Four terabytes. That's how much data hackers claim to have stolen from Mercor, the $10 billion AI recruiting startup that supplies training data and expert talent to OpenAI, Anthropic, and Meta.
The breach, confirmed by Mercor in late March, didn't come from a direct attack on the company. It came through the supply chain - specifically through LiteLLM, a popular open-source library that developers use to connect their applications to different AI services. Attackers poisoned the library's code, and when Mercor's developers installed it, the malware harvested internal credentials and opened the door to the company's infrastructure.
According to Wired, Meta has paused its work with Mercor while it investigates the breach. That's a significant move given Mercor's role as a key data vendor for the biggest AI labs in the industry.
What Was Actually Stolen
The stolen data breaks down into three categories, and each one is worse than the last.
Candidate records (211GB): Resumes, verified contact information, and Social Security numbers from people who applied through Mercor's platform.
Video and identity verification (3TB): High-definition recordings of candidate interviews, passport and driver's license scans, and facial biometric data used for identity matching. This is the bulk of the stolen data and by far the most sensitive.
Source code (939GB): Mercor's proprietary matching algorithms, internal dashboards, benchmarking code, and - critically - hardcoded API keys that could give attackers further access to Mercor's cloud systems.
How the Attack Chain Worked
The attackers, linked to a group called TeamPCP, didn't go after Mercor directly. They executed a two-step supply chain attack:
First, on March 19, they compromised Trivy, a security scanning tool, by exploiting a misconfigured GitHub Actions workflow. Then on March 24, using credentials stolen from that first breach, they injected malicious code into LiteLLM's PyPI packages (the standard way Python developers install software libraries). The malware ran automatically on installation, stealing credentials and deploying privileged containers inside Mercor's infrastructure.

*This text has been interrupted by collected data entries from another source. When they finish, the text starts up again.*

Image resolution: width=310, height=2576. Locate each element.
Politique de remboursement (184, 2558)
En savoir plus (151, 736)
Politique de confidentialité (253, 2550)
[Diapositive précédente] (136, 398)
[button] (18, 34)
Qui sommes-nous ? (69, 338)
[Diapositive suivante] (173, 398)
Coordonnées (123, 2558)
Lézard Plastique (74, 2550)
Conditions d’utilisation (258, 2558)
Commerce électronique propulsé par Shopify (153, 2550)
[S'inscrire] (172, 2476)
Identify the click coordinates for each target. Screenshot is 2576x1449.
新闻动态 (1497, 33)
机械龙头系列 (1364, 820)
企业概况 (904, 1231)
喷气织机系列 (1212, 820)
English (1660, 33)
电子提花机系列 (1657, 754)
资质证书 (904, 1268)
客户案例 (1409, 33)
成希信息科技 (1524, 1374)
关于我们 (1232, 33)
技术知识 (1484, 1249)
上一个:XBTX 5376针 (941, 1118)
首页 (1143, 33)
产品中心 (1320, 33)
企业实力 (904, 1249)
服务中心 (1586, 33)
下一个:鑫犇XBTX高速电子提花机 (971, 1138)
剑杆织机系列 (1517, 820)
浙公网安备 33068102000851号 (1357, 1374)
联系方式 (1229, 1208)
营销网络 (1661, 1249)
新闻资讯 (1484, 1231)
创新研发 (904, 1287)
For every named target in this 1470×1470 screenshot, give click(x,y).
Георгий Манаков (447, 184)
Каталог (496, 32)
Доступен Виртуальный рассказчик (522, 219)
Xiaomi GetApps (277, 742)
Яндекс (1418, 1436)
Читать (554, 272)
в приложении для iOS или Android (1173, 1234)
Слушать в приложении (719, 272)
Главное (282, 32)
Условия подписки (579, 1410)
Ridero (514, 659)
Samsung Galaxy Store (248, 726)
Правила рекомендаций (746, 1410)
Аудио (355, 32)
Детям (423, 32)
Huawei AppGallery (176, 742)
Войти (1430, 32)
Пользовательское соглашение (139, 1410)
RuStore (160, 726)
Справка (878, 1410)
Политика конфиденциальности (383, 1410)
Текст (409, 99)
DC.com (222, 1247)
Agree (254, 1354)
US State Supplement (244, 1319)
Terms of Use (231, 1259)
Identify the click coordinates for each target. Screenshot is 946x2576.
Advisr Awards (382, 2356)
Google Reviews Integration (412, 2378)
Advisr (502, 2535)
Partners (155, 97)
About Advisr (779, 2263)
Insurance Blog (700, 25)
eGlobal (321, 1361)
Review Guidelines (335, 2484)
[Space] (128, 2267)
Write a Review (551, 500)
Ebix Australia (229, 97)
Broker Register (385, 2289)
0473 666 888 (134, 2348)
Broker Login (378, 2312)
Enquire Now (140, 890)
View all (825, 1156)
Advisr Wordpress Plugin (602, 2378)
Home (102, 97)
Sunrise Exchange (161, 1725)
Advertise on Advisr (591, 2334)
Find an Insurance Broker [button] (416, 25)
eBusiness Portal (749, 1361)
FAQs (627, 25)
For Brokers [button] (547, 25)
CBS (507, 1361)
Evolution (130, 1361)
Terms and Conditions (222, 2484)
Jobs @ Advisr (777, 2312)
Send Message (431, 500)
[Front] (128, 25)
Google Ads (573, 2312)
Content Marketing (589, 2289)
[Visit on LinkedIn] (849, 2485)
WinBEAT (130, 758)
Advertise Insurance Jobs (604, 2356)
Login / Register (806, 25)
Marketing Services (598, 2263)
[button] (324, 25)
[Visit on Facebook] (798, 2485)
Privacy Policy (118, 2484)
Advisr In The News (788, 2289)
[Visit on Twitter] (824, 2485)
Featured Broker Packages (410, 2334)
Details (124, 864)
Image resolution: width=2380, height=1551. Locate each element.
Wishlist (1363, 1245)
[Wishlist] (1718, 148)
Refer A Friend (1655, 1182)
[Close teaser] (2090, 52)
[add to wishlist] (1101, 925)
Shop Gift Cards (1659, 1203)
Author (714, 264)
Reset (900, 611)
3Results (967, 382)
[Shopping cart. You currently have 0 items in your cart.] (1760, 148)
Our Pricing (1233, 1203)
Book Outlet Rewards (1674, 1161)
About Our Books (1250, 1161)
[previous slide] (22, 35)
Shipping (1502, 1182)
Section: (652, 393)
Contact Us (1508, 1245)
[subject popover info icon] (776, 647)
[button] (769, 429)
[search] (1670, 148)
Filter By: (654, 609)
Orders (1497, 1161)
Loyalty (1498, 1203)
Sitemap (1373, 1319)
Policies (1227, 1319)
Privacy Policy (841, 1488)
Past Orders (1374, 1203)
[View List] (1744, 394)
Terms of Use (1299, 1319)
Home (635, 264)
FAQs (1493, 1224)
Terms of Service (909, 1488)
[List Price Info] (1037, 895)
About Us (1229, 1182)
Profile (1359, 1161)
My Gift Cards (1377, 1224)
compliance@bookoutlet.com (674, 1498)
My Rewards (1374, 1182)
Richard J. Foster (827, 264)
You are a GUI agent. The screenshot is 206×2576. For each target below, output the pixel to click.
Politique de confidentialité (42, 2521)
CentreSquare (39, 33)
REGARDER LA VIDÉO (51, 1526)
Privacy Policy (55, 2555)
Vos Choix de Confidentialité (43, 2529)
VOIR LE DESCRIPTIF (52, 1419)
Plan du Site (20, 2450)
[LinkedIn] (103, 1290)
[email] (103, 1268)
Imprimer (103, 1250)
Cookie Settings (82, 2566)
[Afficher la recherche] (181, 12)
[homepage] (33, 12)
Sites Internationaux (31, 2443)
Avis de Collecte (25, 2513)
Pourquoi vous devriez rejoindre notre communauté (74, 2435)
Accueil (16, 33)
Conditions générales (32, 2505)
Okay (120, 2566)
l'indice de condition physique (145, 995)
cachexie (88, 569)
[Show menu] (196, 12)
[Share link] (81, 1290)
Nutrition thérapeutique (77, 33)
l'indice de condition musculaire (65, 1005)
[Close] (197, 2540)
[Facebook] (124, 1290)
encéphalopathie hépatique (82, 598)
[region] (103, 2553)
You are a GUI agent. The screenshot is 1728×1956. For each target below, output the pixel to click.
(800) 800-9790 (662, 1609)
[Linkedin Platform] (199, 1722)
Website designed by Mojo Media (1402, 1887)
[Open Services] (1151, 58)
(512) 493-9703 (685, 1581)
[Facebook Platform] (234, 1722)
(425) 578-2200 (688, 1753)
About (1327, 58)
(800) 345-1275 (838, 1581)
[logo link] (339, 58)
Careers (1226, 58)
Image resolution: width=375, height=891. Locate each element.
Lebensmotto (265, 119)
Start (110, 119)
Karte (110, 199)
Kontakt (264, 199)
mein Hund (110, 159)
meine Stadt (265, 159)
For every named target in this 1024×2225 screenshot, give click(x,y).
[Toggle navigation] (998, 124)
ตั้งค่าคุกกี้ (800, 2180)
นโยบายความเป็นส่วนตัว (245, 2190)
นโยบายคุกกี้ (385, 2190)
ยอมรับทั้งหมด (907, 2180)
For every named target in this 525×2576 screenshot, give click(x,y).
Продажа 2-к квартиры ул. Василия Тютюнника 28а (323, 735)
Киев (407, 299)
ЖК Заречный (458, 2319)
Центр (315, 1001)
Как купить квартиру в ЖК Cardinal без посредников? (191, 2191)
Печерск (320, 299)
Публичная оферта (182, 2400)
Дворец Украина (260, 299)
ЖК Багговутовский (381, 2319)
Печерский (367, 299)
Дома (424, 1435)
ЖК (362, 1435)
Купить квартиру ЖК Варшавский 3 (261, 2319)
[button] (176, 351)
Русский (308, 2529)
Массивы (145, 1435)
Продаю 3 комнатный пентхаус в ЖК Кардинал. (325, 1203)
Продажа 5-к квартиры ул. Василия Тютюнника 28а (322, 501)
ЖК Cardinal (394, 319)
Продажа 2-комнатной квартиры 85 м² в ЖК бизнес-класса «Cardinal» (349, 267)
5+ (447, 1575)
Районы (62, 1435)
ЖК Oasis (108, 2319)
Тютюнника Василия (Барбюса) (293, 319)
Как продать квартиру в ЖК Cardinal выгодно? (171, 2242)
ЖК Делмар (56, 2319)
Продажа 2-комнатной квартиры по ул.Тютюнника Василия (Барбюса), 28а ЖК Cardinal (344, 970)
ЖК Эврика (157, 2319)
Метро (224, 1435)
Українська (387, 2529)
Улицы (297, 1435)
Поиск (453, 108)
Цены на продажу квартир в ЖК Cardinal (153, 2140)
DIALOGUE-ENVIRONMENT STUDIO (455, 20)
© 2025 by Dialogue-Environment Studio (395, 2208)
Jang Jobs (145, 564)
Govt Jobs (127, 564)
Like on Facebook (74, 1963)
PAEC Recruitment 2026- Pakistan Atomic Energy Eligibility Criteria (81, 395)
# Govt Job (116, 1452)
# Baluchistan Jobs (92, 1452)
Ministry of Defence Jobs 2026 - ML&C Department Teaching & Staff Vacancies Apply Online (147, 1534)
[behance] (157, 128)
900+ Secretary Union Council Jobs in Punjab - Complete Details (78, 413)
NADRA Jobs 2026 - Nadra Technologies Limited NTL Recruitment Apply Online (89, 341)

The extortion group Lapsus$ later claimed credit for the attack, publishing samples of the stolen data.
Attackers also obtained Tailscale VPN data - a complete map of Mercor's internal network plus device certificates that would let them impersonate trusted internal machines.
The Bigger Problem for AI Labs
Mercor spokesperson Heidi Hagberg said the company "moved promptly" to contain the incident, emphasizing that "privacy and security of our customers and contractors is foundational." Mercor described itself as "one of thousands of companies" affected by the LiteLLM supply chain attack.
That framing downplays what makes this breach different from a typical software supply chain incident. Mercor isn't a random SaaS company. It recruits domain experts in medicine, law, and other fields specifically to generate training data for frontier AI models. The exposure of its internal systems and client relationships gives attackers a map of how the biggest AI labs source and process their training data.
The hardcoded API keys in the stolen source code are an immediate operational concern. But the longer-term worry is what the stolen data reveals about the AI training pipeline itself - who's doing the work, what they're being asked to label, and how those systems connect to the models we all use.
For the thousands of contractors whose biometric data, interview recordings, and personal documents are now in the hands of an extortion group, the consequences are more immediate and personal. A class action investigation is already underway.